Authors Arboleda Forero V , Cruzate Hernández JP , Yepes Restrepo M , Higuita-Gutiérrez LF 

Received 5 August 2023

Accepted for publication 14 October 2023

Published 23 November 2023 Volume 2023:17 Pages 3057—3066

DOI https://doi.org/10.2147/PPA.S434030

Checked for plagiarism Yes

Review by Single anonymous peer review

Peer reviewer comments 3

Editor who approved publication: Dr Johnny Chen



Valentina Arboleda Forero,1 Jhanelis Patricia Cruzate Hernández,1 Maricela Yepes Restrepo,1 Luis Felipe Higuita-Gutiérrez1,2

1School of Microbiology, Universidad de Antioquia, Medellín, Colombia; 2School of Medicine, Universidad Cooperativa de Colombia, Medellín, Colombia

Correspondence: Luis Felipe Higuita-Gutiérrez, Email [email protected]

Objective: To describe the frequency of self-medication with antibiotics and its associated factors in Medellín, Colombia.
Methods: A descriptive study was conducted on 778 individuals surveyed regarding sociodemographic characteristics, self-medication with antibiotics, reasons for using these drugs, and types of antibiotics used.
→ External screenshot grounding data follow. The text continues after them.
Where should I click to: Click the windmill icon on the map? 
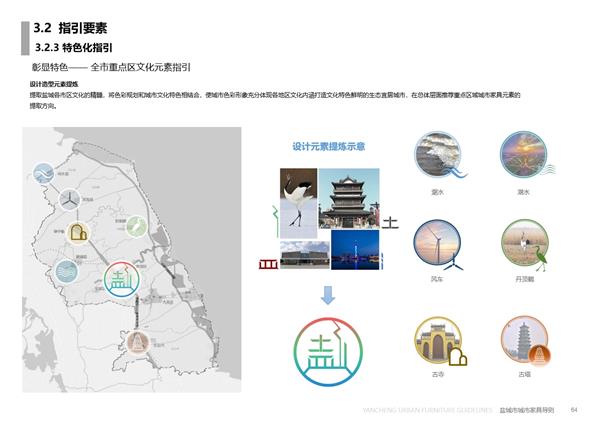point(69,200)
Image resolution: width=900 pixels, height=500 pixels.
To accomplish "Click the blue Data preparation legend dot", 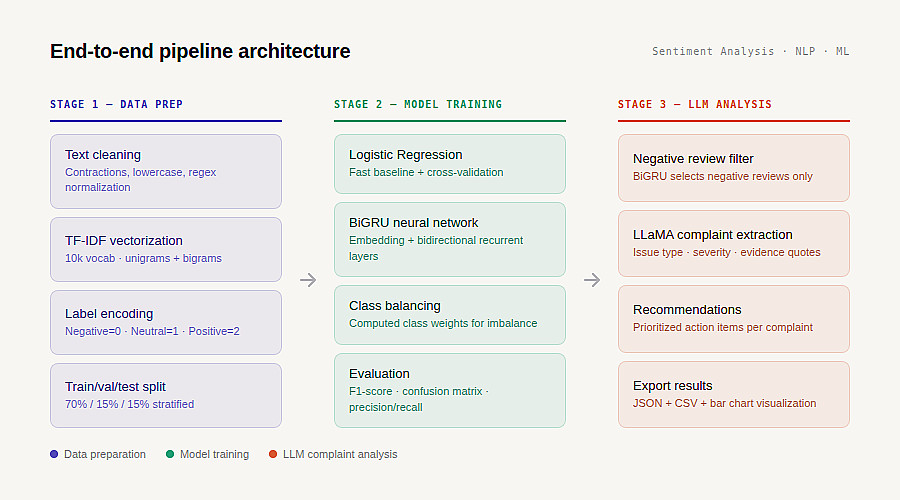I will point(54,454).
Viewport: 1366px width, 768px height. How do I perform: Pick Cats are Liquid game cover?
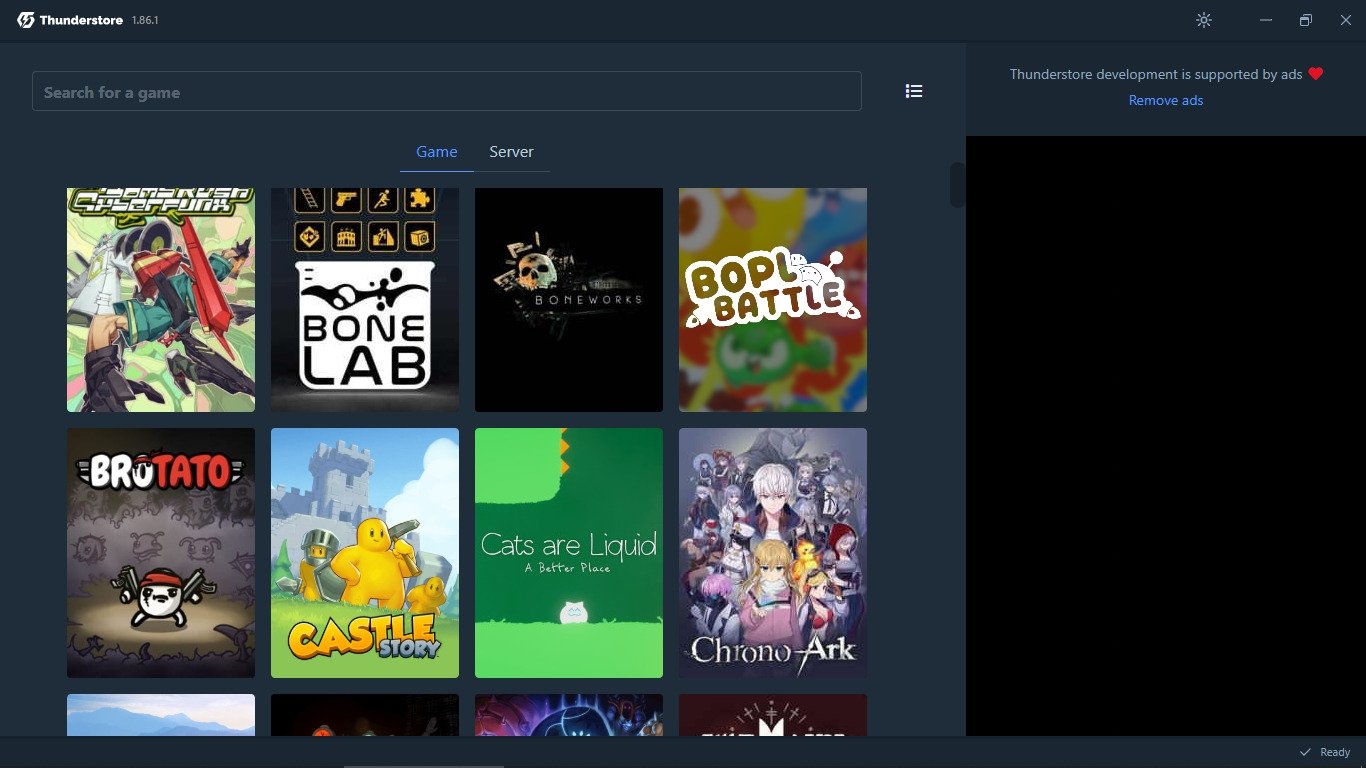[569, 553]
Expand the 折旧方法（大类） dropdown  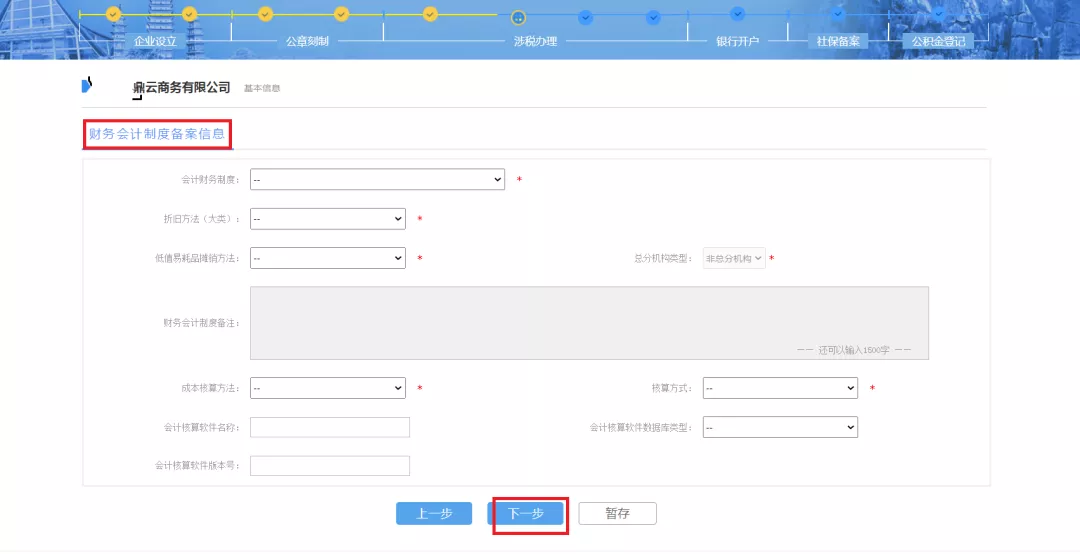coord(327,219)
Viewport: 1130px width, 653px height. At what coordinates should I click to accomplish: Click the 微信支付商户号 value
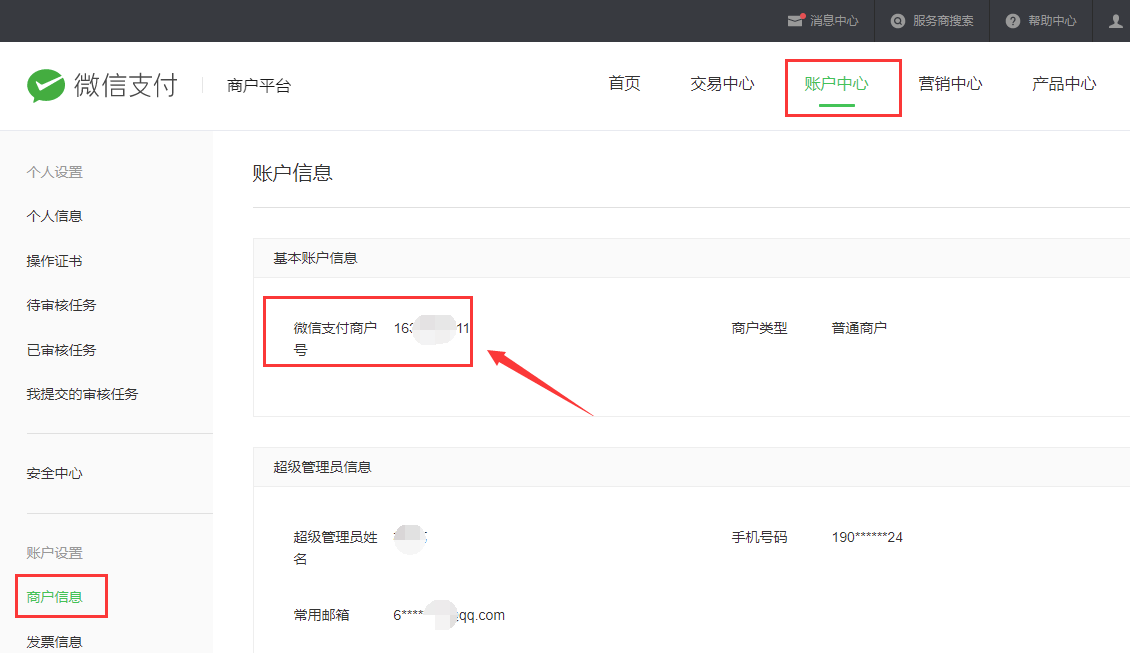[x=431, y=328]
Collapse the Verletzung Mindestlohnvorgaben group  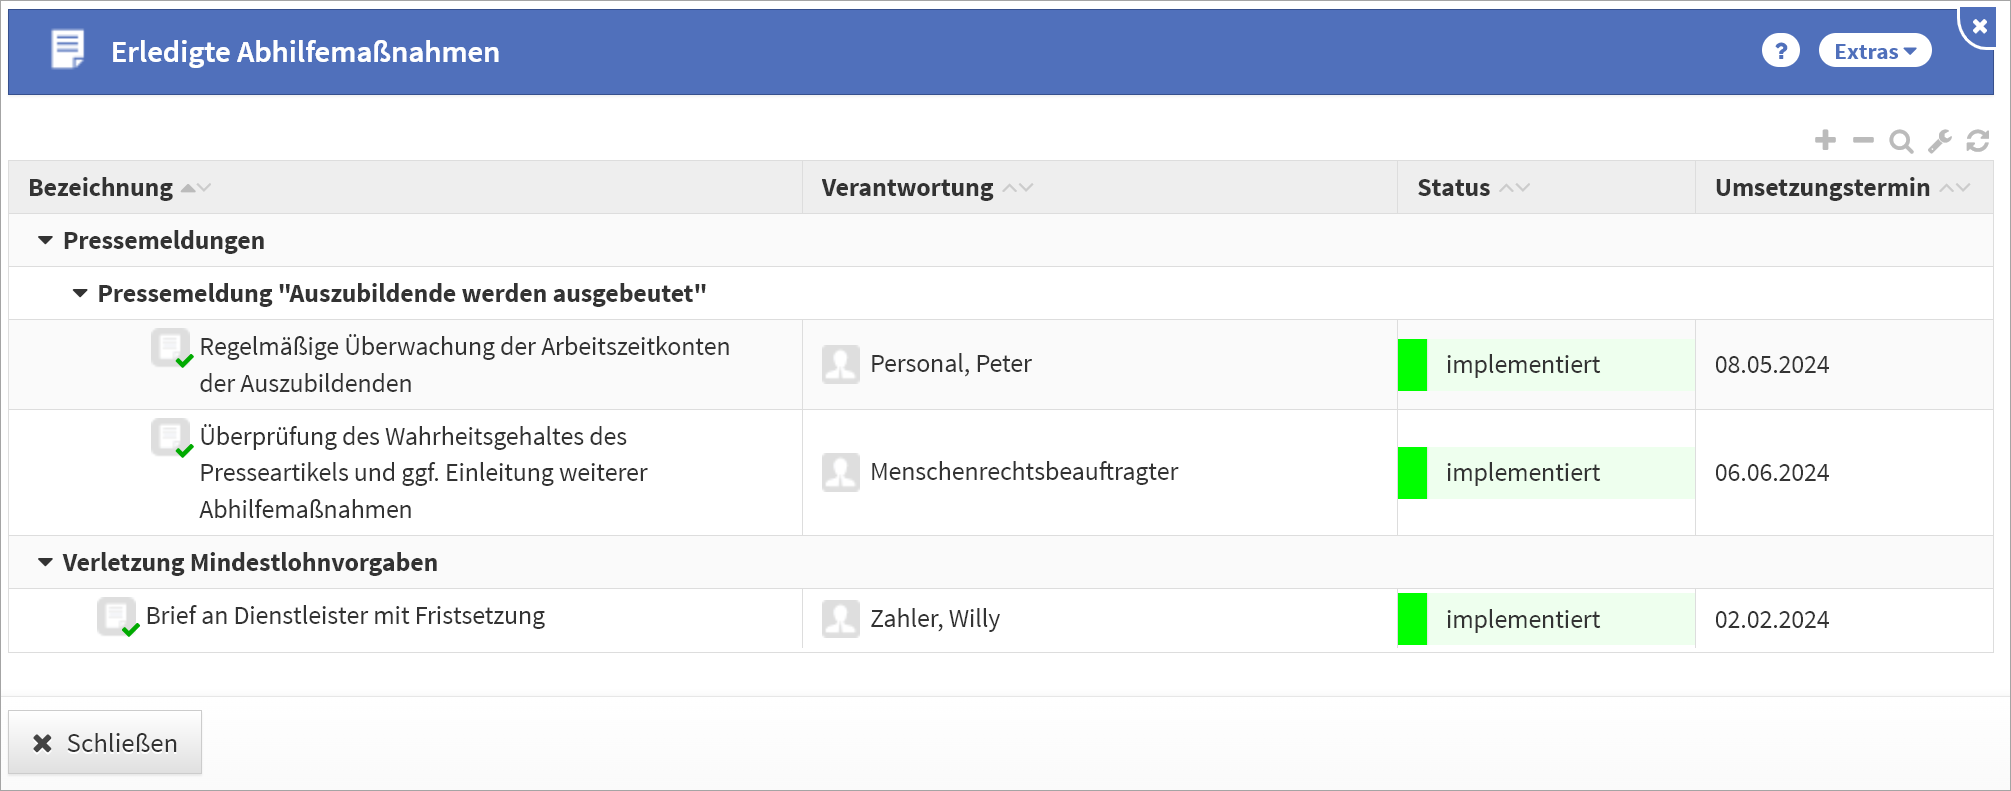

The analysis was performed in SPSS using absolute and relative frequencies with their corresponding confidence intervals, chi-square test, and logistic regression.
Results: The frequency of self-medication with antibiotics was 46% (95% CI 42.5– 49.5), with 47.4% (95% CI 42.2– 52.5) of the population using antibiotics without medical prescription for flu-like symptoms related to COVID-19. Amoxicillin (33.7%), azithromycin (10.9%), and cephalexin (4.7%) were the most used antibiotics. The main factors associated with self-medication were age group, zone of residence, and lack of information on the appropriate use of these medications.
Conclusion: The city exhibits a high frequency of self-medication with antibiotics, predominantly in conditions where they are ineffective, such as flu-like symptoms related to COVID-19. These findings highlight the contribution of the COVID-19 pandemic to bacterial resistance through self-medication and underscore the need to implement targeted actions to control the use of these medications.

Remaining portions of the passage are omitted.